ERATO-VR: Utilizing Efficient Reads for ATomic Objects in 3D Networked Virtual Environments
EratoVR project aims to devise a Prof of Concept (PoC) implementation of a multiuser, interactive 3D NVE that will utilize a Distributed Shared Memory space with atomic guarantees for consistency and synchronization and provide experimental evidence for drawing conclusions on whether such theoretical structures may be viable in practical applications.
LightSense exploits the optical sensing capabilities of existing fibre, on-grid networks in Cyprus and employs smart algorithms for the holistic monitoring of the security and operation of these networks, and for timely detection and prevention of failures and malicious intrusions.

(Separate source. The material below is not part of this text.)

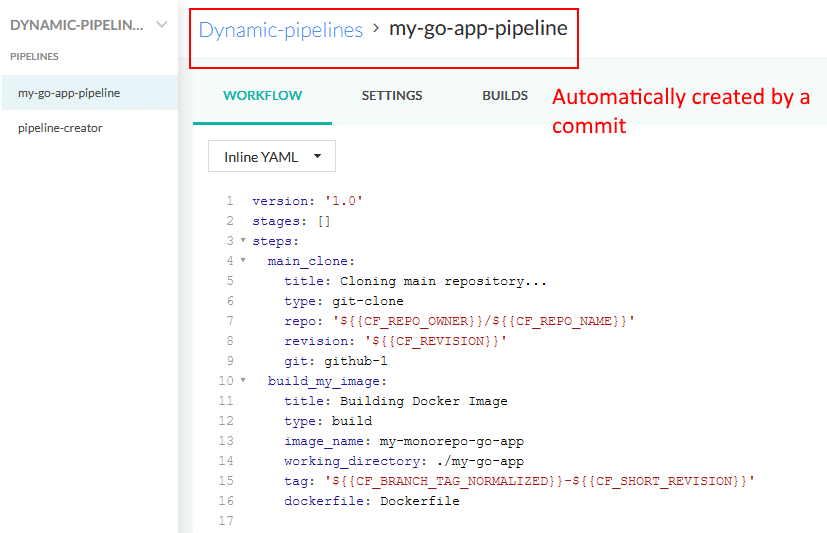The width and height of the screenshot is (827, 533).
Task: Click the repo variable line
Action: coord(459,321)
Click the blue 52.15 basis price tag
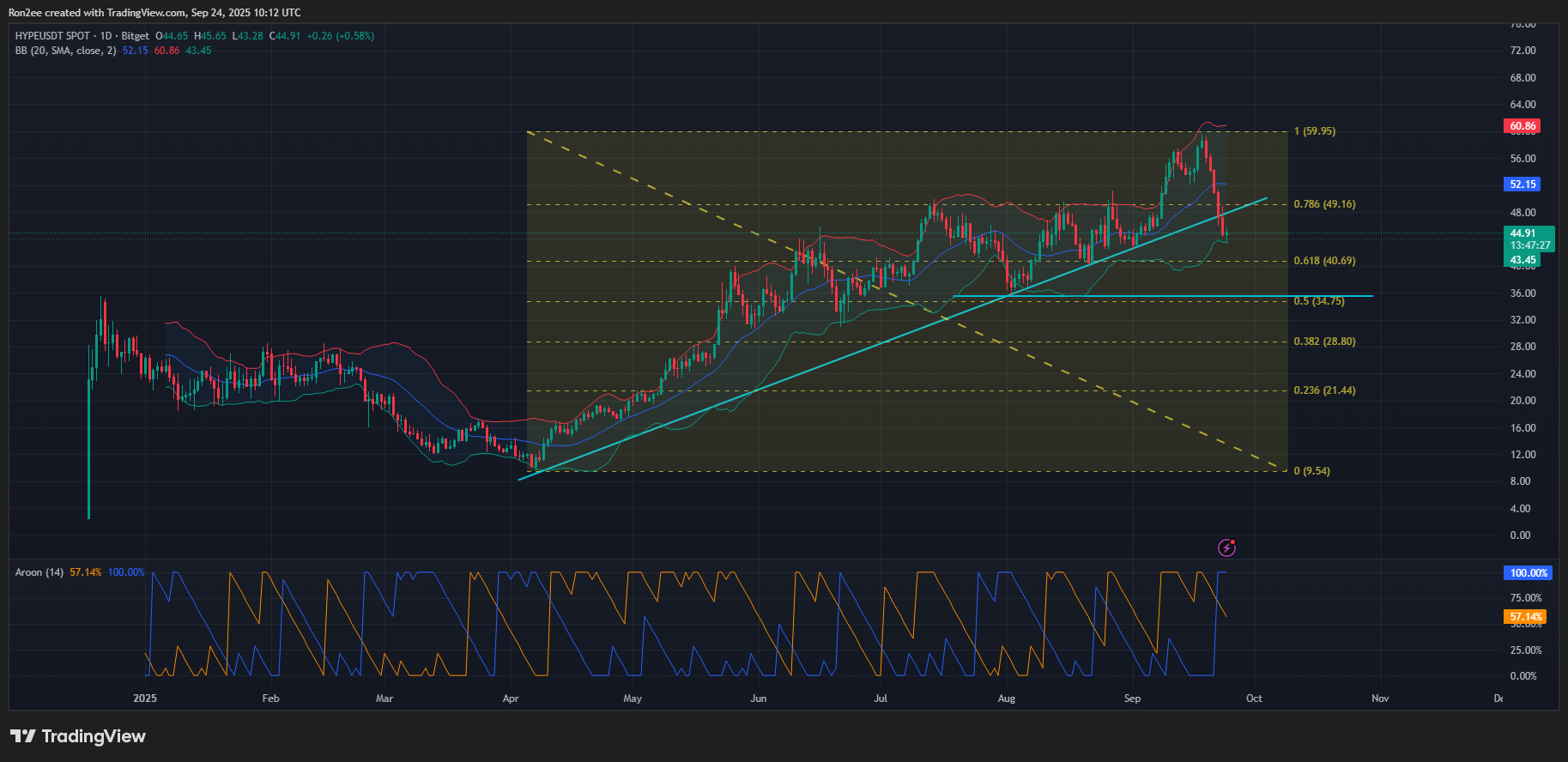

MARI-Sense employs smart management, spatial planning, and agile response measures to help preserve the natural environment, securing society, and ensuring economic growth. Its cognitive systems work in synergy with human operators to "make sense" of the maritime environment
Collaborate (https://projects.algolysis.com/collaborate/) (RPF/POST-DOC/0916/0090), proposes a novel atomic Distributed Storage System built on top of asynchronous message-passing, failure-prone, commodity devices, and providing tight consistency guarantees when the storage is accessed concurrnelty by different processes. Atomicity enables the most natural consistency guarantee as it provides the illusion of a centralised sequentially accessed storage. To enhance the practicality of our atomic DSS, Collaborate will develop and combine the following services: (i) Fragmentation, (ii) Reconfiguration, and (iii) Failure Prediction.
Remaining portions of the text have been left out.